Daniel Costa

02/10/2019 15h33
 
AINDA VIVEMOS EM UMA DEMOCRACIA?
 
 
Um dos debates do momento é o que trata sobrevivência do regime democrático brasileiro. Muita gente boa acha que falar sobre democracia nos dias de hoje é cair na vala da retórica. A Constituição Federal tem sido rasgada. E a depender da roupagem ideológica do sujeito, direitos fundamentais são enfiados no bolso sem cerimônia. O exemplo gritante seria o caso de Lula.
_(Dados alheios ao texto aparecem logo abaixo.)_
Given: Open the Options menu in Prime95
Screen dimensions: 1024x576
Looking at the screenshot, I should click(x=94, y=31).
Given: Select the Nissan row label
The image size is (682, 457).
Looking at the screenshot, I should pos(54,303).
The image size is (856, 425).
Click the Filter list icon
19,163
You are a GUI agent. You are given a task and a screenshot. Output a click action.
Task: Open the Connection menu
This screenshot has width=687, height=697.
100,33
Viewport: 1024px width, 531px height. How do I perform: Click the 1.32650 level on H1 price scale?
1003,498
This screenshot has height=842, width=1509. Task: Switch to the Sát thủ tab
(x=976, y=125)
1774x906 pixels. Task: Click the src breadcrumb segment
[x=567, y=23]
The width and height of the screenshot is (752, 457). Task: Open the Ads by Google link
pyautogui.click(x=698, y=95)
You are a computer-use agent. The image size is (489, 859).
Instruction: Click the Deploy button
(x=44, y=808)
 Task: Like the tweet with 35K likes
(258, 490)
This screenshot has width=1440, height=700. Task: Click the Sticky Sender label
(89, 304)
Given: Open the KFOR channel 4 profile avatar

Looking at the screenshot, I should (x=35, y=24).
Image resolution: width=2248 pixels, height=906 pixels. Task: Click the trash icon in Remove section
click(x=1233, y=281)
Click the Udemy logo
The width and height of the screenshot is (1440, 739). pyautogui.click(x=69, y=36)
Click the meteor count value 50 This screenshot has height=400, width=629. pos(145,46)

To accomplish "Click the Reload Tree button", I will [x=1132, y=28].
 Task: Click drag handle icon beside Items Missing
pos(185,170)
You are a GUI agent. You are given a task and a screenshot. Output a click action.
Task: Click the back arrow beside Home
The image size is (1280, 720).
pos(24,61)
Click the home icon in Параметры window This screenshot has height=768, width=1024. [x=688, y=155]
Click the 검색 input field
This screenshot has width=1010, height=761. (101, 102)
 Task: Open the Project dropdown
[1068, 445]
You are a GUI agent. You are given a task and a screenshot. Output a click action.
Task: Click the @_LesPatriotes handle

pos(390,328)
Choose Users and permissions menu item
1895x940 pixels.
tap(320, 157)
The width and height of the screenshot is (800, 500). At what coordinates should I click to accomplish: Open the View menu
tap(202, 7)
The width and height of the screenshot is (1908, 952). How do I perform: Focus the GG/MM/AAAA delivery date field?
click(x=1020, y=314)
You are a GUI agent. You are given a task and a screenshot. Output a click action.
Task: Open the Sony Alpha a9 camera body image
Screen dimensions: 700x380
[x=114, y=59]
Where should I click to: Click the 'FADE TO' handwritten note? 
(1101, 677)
Segundo os adeptos dessa opinião, bastaria ver como os ministros das cortes superiores e os membros do Ministério Público Federal têm se comportado quanto ao seu julgamento.
 
Aliado a isso, a recente declaração do presidente do Supremo, a respeito de certa agitação militar, seria uma espécie de prova irrefutável. Algo como a última pá de areia na cova dessa forma de governo.
 
Já outros tantos entendem que pensar assim é recalque, mero inconformismo nascido da derrota eleitoral de 2018. Lula está preso porque cometeu crimes. E eventuais filigranas jurídicas não seriam motivo para se pensar na missa de sétimo dia do regime democrático. Além do mais, qualquer pessoa pode criticar o poder central sem que se vejam tanques trafegando pelas ruas nem pessoas sendo presas por estarem a defesnestrar o presidente da República.
 
O debate popular, portanto, se coloca entre essas duas ideias opostas, aparentemente inconciliáveis. Mas será que não existiria um terceiro ponto de vista espremido entre esses dois extremos?
 
Ao analisar a situação política de Portugal em 2011, o sociólogo Boaventura de Souza Santos sacou do coldre o seu conceito de democracia de baixa intensidade. Segundo ele, essa baixa intensidade consistiria, dentre outras coisas, no seguinte: 1) expectativas descendentes quanto ao futuro próximo do país; 2) existência de uma profunda transformação subterrânea do regime político, correndo em paralelo à manutenção, à superfície, da normalidade democrática da vida política e; 3) a existência de uma oposição paralisada, sem forças para emplacar posicionamentos que fortaleçam a sua agenda. 
 
É possível complementar essa ideia com a definição de democracia forjada pelo cientista político Robert Dahl, segundo a qual ela se sustenta em dois pilares principais: a existência da contestação pública e da participação.
 
Sem entrar nos meandros do assunto, no Brasil ainda vigora o direito à liberdade de expressão, no sentido de se poder criticar o governo (contestação pública). Como também ainda existem partidos de oposição e um processo eleitoral que está a funcionar (a participação). Por outro lado, assim como aconteceu em Portugal, o poder executivo central atua para modificar o modelo institucional construído após a redemocratização do país; a oposição parece estar sem forças para combater essa virada de mesa; e a expectativa conjuntural imediata é a mesma do Titanic após chocar-se com um iceberg.
 
De maneira que, ao se fazer um apanhado geral, pode-se concluir que nem se vive hoje no Brasil debaixo das varas de um regime autoritário, e nem tampouco se está sob as vestes de uma democracia plena. O país encontra-se no meio do caminho. A democracia de baixíssima intensidade de que fala Boaventura.
 
Essa constatação, até certo ponto banal, precisa ser alardeada. Afinal, o momento, talvez passageiro, permite encontrar soluções para essa déblâque, por meio do diálogo. E como escreveu o escritor espanhol Javier Cercas, é preciso evitar que uma sociedade se rompa, porque, depois que isso acontece, é impossível ficar no meio, já que ou se está com a democracia - por mais imperfeita que seja - ou se está contra ela.